Jeff: I know you have to go. One final question with respect to that. Did Brexit, at least, diffuse some of the populist rage that we see in other places in Europe right now?
Martin: I think it has, in the following respects. It’s been tried, and people increasingly realize that it hasn’t worked, and that we are not better off as a result, but we are worse off. And people increasingly realize that the people who promoted this most actively are incompetent and foolish. And the thing that most encourages me is, right now, so this is a contrast, say, with the US, the Labour Party is expected to get about 50 percent of the vote in the next election and the conservatives 25 percent, that’s what the polls are showing.
The conservatives have never polled so low. It’s just incredible. So, a very large proportion of the population seems to have decided these people are crazy and they made promises that they couldn’t keep and perhaps never intended to keep. This is encouraging. And in addition, I would suggest that the core political institutions of our country have continued to work in the sense Boris Johnson was a liar and a rogue, and we got rid of him.
Kwasi Kwarteng was an incompetent finance minister.
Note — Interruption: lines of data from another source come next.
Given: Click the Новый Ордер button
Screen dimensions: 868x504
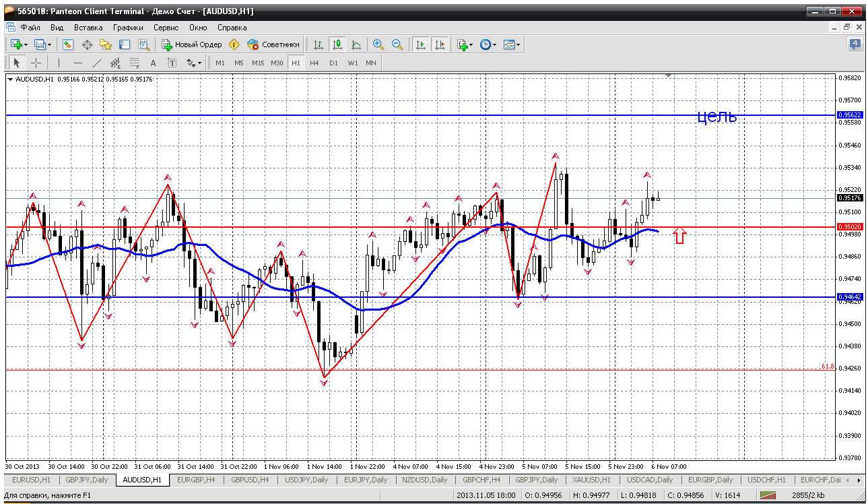Looking at the screenshot, I should (192, 44).
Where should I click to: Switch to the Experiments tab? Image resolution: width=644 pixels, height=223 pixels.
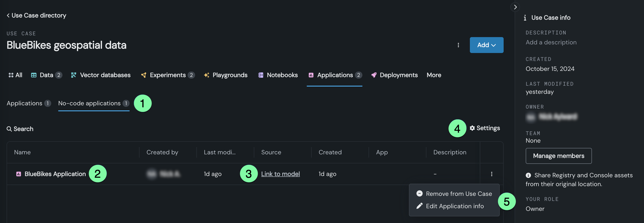point(168,75)
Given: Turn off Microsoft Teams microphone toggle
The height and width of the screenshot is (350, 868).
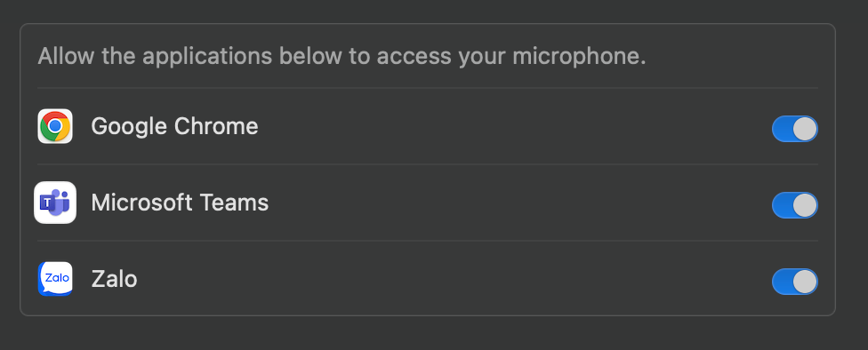Looking at the screenshot, I should [x=794, y=205].
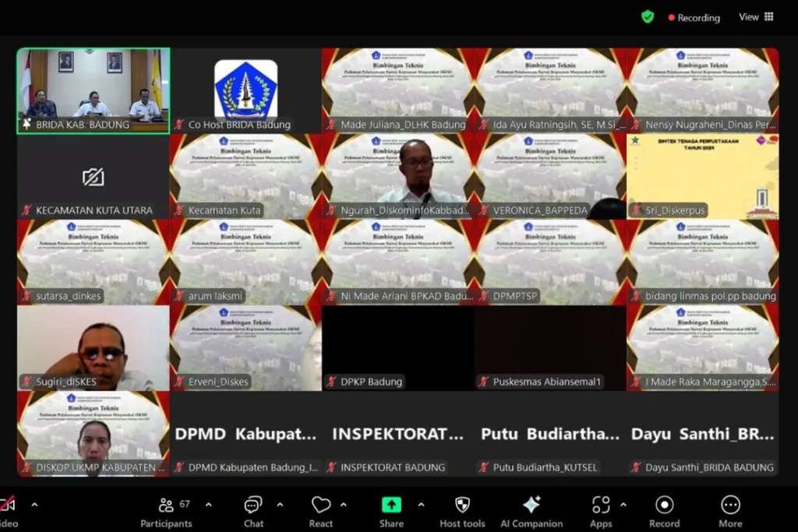Click the green encryption shield icon
Screen dimensions: 798x532
(x=648, y=17)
We got rid of him at record speed. And the same with Liz Truss. And no one out there in British politics is successfully trying to mobilize public opinion around a strategy like Donald Trump’s. So, that sort of hyper-conservative policy is not actually one that we are seeing. So, I am moderately optimistic that the basic social stability of Britain will remain.
One of the more striking things is that, in Brexit, one of the big issues with stopping or controlling immigration, but the British public seems to have decided that immigration isn’t such a terrible thing after all. And it seeks to be a front-rank issue in British politics, which, in many ways, are different, or every country is different.
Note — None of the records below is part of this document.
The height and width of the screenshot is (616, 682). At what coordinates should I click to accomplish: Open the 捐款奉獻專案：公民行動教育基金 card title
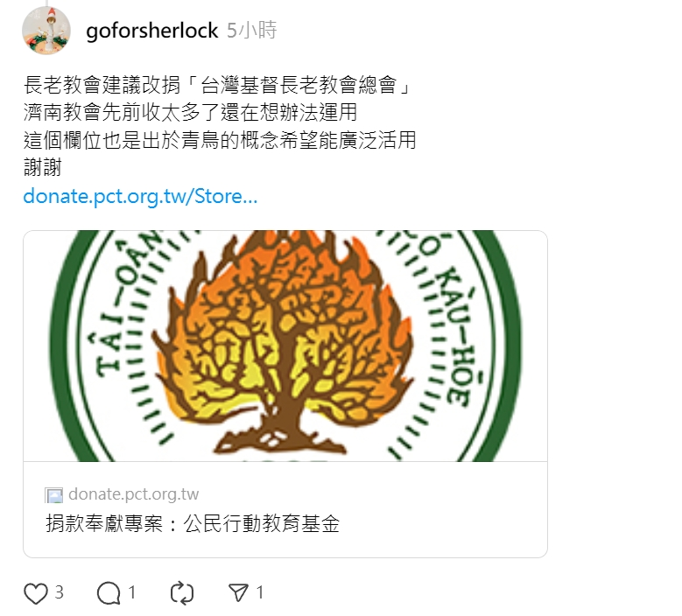coord(193,523)
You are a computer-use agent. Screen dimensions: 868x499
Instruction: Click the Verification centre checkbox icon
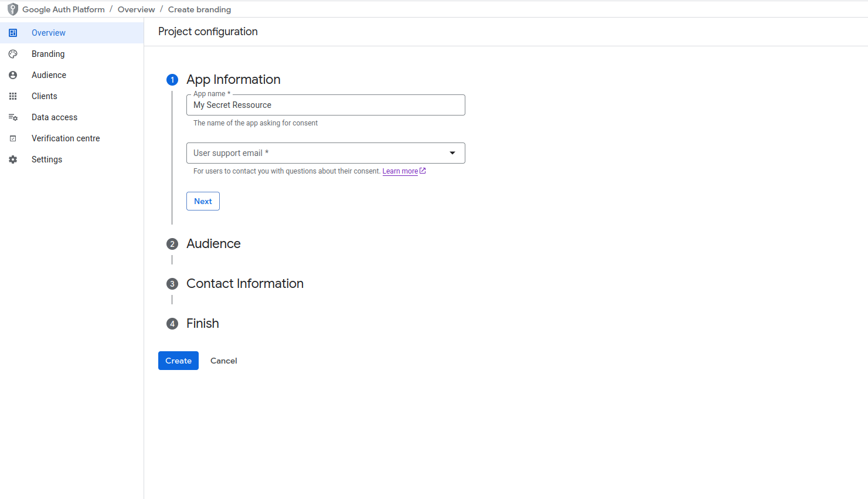[x=13, y=138]
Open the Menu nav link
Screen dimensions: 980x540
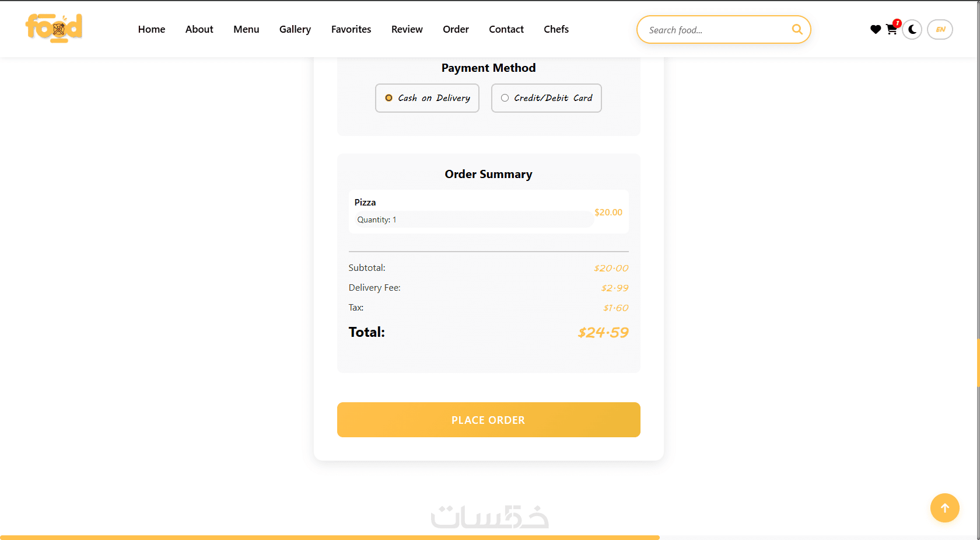246,29
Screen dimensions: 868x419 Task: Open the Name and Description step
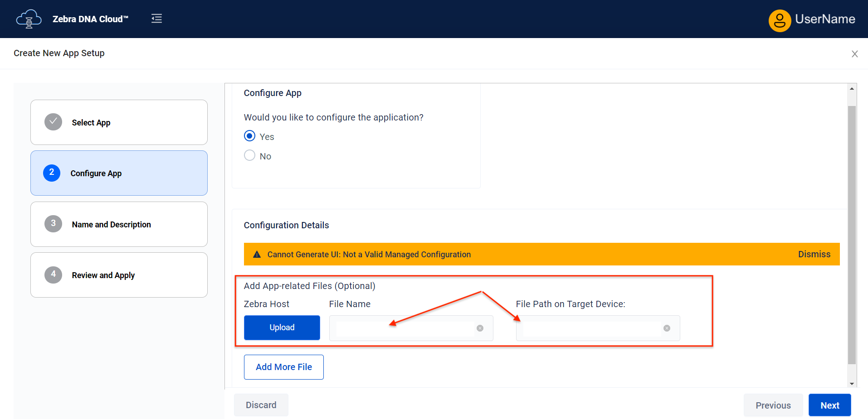(x=119, y=224)
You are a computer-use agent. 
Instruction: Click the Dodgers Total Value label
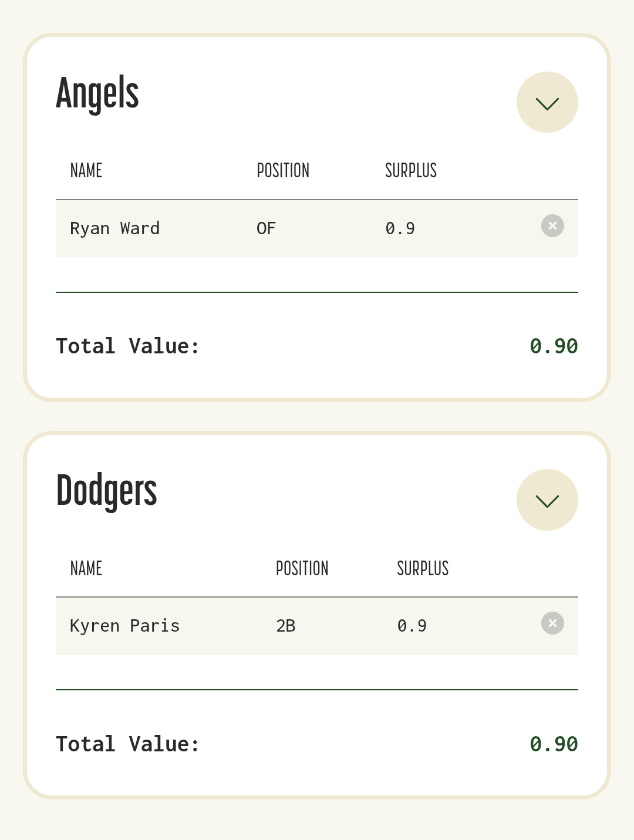pyautogui.click(x=127, y=744)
So, I’m modestly optimistic that that fever, which was captured by the Brexiters, and the anger captured by the Brexiters with the promises they made, which have so obviously proved false, that fever may now break, and we will get back to something more normal, and really and truly unlike, say, in France or Italy and elsewhere, there are really no obvious fascistic, anti-democratic, authoritarian tendencies as far as I can see in our politics.
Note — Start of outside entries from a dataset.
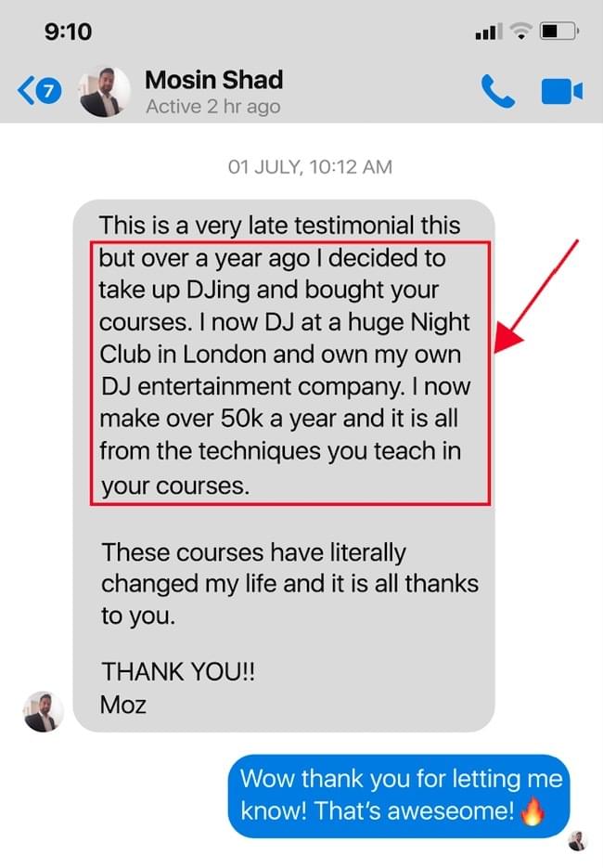Tap the cellular signal bars
Screen dimensions: 603x868
489,32
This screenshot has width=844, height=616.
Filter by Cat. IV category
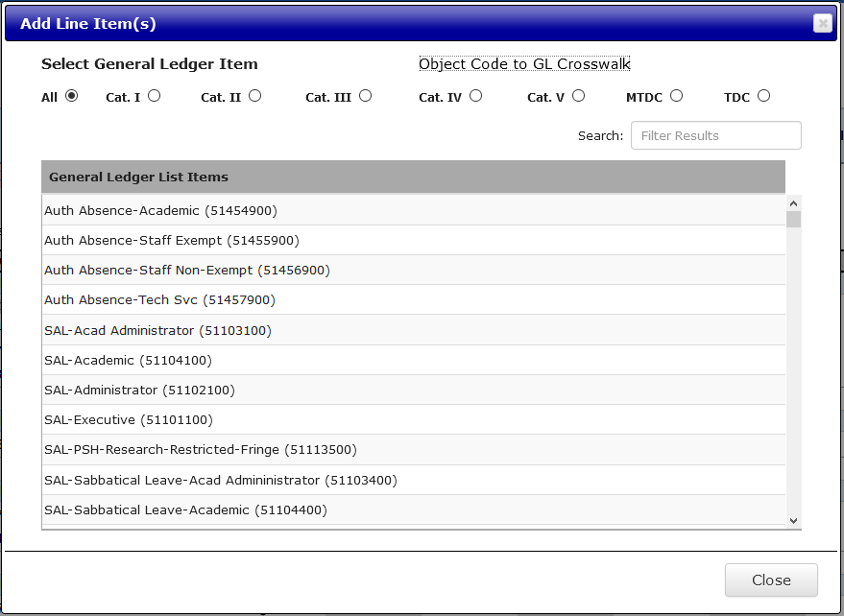(x=475, y=96)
No one imagines we won’t have a fair election. Nobody imagines that we won’t be able to get rid of leaders who misbehave and that’s at least modestly encouraging.
Jeff: Martin Wolf, his latest book is The Crisis of Democratic Capitalism. Martin, I thank you so very much for spending time with us today here on the WhoWhatWhy podcast.
Martin: I enjoyed it very much. I’m sorry it couldn’t be longer, but the conversation was very rewarding for me too.